__The task__. The data below holds a line containing "1456x819 pixels." and a line containing "Task: Pick the Nitrogen N atom button"; please quote exactly those two lines and every line between them, and nothing else.

Stored entries:
>>>
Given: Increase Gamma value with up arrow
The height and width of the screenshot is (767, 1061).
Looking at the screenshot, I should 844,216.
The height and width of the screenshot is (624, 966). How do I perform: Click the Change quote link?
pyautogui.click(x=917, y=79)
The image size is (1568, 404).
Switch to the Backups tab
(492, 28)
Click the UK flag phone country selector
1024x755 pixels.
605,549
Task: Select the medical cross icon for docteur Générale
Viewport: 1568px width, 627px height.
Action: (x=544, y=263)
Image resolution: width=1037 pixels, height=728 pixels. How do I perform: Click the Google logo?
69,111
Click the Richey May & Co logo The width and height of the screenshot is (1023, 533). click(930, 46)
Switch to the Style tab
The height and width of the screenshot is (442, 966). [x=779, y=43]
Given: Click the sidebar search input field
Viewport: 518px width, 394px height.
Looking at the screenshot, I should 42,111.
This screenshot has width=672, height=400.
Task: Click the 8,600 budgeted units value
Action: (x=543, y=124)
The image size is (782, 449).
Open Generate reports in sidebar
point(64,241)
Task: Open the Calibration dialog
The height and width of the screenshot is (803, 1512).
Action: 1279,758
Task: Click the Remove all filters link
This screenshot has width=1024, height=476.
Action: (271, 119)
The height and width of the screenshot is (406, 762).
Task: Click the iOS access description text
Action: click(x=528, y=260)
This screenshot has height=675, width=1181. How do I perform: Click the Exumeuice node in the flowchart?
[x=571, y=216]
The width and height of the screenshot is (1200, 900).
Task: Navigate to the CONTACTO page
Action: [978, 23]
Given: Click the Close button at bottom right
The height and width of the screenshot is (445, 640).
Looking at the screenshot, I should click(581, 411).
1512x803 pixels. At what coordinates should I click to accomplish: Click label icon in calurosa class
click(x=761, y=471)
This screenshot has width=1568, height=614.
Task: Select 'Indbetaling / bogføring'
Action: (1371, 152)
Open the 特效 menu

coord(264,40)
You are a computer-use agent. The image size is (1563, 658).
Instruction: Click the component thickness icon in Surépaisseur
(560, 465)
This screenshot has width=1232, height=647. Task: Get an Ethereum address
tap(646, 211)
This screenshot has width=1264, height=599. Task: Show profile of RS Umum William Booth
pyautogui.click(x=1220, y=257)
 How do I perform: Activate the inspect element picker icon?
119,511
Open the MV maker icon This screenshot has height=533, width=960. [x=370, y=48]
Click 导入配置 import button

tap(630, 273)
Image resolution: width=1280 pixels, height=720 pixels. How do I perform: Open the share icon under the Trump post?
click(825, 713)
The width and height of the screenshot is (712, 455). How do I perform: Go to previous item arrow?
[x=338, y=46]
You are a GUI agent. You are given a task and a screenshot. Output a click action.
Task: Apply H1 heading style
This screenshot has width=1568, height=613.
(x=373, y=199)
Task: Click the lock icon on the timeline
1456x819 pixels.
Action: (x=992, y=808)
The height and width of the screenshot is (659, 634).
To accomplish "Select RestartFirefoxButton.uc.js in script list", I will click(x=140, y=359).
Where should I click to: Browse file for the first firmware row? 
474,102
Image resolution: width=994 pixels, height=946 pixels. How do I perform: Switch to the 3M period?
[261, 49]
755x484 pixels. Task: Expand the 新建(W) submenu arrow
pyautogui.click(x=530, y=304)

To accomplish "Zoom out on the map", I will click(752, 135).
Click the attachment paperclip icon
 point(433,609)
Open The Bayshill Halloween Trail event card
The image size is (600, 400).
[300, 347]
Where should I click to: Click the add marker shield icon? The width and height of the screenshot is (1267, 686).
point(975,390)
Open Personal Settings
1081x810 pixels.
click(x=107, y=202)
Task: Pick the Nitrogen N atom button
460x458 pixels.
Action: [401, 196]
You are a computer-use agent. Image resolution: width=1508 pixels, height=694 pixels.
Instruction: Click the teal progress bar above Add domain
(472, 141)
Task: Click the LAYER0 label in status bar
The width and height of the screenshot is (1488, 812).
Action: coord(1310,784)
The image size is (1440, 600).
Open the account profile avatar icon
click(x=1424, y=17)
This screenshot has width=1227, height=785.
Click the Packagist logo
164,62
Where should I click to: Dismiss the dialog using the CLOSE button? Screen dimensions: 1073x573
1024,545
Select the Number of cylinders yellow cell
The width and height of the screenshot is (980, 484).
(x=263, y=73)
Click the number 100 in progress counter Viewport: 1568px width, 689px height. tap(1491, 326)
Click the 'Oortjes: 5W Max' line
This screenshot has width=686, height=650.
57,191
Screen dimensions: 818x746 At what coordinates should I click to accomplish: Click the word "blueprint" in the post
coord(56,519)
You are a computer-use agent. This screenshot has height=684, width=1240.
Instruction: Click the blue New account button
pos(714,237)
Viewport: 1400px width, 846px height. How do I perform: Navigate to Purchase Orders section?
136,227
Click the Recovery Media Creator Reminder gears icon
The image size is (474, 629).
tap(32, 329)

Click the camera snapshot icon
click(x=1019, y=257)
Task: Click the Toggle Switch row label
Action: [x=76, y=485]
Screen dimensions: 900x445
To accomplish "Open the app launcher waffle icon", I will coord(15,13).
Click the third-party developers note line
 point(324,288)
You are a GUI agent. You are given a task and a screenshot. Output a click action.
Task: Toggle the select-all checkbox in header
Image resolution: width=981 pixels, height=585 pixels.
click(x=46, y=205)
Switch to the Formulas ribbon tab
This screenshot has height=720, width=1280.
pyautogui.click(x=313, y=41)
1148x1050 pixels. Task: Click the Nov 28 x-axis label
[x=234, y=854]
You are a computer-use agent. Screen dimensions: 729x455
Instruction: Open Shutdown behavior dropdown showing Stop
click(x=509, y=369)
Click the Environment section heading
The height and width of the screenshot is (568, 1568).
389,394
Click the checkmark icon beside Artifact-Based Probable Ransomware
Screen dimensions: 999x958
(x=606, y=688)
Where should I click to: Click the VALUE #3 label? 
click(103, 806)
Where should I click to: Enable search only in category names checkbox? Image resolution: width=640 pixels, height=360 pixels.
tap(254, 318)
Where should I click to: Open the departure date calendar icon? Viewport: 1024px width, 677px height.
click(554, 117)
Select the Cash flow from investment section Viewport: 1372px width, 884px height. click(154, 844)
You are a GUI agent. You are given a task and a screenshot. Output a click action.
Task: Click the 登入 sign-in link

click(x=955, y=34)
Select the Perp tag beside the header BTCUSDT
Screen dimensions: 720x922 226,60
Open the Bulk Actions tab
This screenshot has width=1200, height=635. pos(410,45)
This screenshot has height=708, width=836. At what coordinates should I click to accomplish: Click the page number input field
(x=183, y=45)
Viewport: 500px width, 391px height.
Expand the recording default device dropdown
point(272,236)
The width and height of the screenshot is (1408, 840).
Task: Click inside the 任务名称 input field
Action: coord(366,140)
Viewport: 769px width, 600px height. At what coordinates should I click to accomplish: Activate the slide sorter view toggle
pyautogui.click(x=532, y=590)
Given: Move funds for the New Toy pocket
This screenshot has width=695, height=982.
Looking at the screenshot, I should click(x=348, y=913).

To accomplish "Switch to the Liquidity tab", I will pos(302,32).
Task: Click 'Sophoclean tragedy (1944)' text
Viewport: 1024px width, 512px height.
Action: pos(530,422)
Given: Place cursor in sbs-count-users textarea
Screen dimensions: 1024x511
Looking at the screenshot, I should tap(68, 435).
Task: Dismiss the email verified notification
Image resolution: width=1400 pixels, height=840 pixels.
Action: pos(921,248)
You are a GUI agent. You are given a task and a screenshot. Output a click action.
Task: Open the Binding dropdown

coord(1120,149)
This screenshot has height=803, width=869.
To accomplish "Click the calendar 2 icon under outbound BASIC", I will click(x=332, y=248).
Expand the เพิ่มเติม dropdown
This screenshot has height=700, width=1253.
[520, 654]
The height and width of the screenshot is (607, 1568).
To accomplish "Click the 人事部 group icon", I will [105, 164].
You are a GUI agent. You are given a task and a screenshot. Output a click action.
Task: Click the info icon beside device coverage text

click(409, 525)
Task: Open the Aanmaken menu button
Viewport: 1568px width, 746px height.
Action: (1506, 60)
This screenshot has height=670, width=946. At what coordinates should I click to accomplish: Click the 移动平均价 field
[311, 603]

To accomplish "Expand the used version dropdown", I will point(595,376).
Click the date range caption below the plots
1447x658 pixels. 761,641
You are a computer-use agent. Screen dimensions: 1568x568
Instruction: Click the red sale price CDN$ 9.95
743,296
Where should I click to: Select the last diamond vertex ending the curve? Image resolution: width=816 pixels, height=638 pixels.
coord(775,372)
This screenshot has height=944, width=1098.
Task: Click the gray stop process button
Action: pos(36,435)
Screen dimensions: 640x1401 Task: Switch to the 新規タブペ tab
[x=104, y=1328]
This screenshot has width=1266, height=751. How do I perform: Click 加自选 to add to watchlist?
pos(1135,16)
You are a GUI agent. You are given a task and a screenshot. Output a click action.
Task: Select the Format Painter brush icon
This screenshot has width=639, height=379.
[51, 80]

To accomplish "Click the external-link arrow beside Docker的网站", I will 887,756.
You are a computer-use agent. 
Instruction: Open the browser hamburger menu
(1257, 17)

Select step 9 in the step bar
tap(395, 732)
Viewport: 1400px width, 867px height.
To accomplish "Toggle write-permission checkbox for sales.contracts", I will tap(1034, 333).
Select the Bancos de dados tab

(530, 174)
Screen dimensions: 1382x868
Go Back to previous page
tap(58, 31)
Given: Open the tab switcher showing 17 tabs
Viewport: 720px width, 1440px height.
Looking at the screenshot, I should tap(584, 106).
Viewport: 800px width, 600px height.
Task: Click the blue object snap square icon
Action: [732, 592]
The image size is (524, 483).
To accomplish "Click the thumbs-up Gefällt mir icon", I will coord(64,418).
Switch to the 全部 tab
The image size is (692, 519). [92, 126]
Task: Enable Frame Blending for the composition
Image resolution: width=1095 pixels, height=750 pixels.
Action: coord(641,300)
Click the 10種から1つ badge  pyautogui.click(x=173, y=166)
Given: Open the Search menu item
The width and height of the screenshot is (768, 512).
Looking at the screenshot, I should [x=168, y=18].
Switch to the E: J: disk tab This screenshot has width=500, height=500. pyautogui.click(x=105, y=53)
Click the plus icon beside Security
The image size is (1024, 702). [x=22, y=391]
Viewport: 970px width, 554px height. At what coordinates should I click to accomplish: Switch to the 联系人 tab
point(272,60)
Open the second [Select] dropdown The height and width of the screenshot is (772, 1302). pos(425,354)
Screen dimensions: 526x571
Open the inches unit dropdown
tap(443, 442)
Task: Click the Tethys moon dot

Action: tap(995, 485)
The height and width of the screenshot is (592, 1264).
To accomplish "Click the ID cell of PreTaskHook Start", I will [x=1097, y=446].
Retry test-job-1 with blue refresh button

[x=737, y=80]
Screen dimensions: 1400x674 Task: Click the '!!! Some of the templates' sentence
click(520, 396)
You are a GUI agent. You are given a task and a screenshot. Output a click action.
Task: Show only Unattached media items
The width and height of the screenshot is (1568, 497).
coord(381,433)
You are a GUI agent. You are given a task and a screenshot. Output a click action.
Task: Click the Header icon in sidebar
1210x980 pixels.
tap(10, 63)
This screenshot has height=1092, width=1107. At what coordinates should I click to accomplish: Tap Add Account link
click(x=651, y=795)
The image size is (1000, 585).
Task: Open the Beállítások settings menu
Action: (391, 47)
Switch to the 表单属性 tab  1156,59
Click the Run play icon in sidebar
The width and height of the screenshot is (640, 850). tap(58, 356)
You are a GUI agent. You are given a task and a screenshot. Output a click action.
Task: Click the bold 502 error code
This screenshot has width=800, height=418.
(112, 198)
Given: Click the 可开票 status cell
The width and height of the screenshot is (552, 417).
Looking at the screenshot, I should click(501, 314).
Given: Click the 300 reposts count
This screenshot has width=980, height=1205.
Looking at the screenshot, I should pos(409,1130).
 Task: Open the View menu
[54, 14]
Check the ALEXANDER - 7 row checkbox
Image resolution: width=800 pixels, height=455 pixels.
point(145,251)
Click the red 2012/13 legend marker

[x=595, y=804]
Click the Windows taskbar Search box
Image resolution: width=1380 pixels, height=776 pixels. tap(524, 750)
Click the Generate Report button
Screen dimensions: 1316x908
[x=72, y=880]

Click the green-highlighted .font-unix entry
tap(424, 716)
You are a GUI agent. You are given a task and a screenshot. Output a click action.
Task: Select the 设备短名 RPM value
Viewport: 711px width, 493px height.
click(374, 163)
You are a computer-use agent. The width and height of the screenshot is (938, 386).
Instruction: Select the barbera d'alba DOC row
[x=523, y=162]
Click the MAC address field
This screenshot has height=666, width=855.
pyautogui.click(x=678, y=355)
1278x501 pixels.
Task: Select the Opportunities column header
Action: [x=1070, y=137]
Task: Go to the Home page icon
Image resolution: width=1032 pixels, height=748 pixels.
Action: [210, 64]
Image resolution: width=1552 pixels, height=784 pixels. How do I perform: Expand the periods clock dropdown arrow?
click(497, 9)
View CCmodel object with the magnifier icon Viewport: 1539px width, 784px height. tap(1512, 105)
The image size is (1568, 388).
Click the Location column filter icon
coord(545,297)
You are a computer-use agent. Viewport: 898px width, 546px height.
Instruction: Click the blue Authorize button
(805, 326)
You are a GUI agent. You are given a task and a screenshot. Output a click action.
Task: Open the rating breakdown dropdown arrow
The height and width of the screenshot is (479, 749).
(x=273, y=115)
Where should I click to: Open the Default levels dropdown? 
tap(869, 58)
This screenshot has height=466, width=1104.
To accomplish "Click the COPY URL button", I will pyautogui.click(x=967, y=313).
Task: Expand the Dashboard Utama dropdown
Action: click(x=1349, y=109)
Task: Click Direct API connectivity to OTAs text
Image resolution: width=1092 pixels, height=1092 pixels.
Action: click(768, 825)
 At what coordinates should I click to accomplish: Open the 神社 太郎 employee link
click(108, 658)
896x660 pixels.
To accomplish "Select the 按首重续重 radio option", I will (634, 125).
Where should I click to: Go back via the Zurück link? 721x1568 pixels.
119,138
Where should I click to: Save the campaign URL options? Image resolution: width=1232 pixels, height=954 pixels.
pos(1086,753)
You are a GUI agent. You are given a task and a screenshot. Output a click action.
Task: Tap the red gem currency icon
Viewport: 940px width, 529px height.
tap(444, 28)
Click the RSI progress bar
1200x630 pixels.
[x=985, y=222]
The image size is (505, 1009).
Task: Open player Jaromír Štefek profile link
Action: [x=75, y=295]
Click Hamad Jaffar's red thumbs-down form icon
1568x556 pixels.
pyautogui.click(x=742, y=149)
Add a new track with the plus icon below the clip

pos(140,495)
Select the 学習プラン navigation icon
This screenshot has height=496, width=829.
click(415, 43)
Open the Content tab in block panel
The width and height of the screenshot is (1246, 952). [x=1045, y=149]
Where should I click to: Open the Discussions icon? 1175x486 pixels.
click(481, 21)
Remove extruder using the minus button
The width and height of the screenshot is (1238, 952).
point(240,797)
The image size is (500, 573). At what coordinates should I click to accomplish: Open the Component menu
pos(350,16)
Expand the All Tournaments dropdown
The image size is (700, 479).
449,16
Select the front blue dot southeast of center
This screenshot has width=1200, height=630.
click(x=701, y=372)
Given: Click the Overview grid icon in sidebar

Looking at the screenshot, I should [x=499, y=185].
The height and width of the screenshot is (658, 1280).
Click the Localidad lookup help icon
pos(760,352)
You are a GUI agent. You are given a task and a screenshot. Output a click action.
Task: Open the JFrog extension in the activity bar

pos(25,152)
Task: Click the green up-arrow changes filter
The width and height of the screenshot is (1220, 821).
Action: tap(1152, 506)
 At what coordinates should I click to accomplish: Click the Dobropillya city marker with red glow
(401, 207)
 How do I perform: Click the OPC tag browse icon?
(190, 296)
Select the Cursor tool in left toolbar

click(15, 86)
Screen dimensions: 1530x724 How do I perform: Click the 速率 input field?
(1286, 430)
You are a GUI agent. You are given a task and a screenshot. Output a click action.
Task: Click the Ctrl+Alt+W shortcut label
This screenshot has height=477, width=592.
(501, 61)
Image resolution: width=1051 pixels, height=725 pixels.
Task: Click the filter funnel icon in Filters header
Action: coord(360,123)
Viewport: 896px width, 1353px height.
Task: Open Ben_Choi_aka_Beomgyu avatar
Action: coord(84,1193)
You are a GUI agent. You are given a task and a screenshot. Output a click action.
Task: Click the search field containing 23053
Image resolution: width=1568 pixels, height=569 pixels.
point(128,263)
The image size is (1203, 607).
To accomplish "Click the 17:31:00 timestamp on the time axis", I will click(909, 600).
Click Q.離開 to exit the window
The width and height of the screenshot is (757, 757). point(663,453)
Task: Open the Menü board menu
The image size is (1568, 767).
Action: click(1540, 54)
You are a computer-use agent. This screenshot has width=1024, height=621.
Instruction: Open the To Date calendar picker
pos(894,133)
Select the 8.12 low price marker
<<<
__Answer to this task__.
1456x819 pixels.
Action: (x=992, y=808)
The height and width of the screenshot is (659, 634).
To accomplish "Select RestartFirefoxButton.uc.js in script list", I will click(x=140, y=359).
Where should I click to: Browse file for the first firmware row? 
474,102
Image resolution: width=994 pixels, height=946 pixels. How do I perform: Switch to the 3M period?
[261, 49]
755x484 pixels. Task: Expand the 新建(W) submenu arrow
pyautogui.click(x=530, y=304)

To accomplish "Zoom out on the map", I will click(752, 135).
Click the attachment paperclip icon
 point(433,609)
Open The Bayshill Halloween Trail event card
The image size is (600, 400).
[300, 347]
Where should I click to: Click the add marker shield icon? The width and height of the screenshot is (1267, 686).
point(975,390)
Open Personal Settings
1081x810 pixels.
click(x=107, y=202)
Task: Pick the Nitrogen N atom button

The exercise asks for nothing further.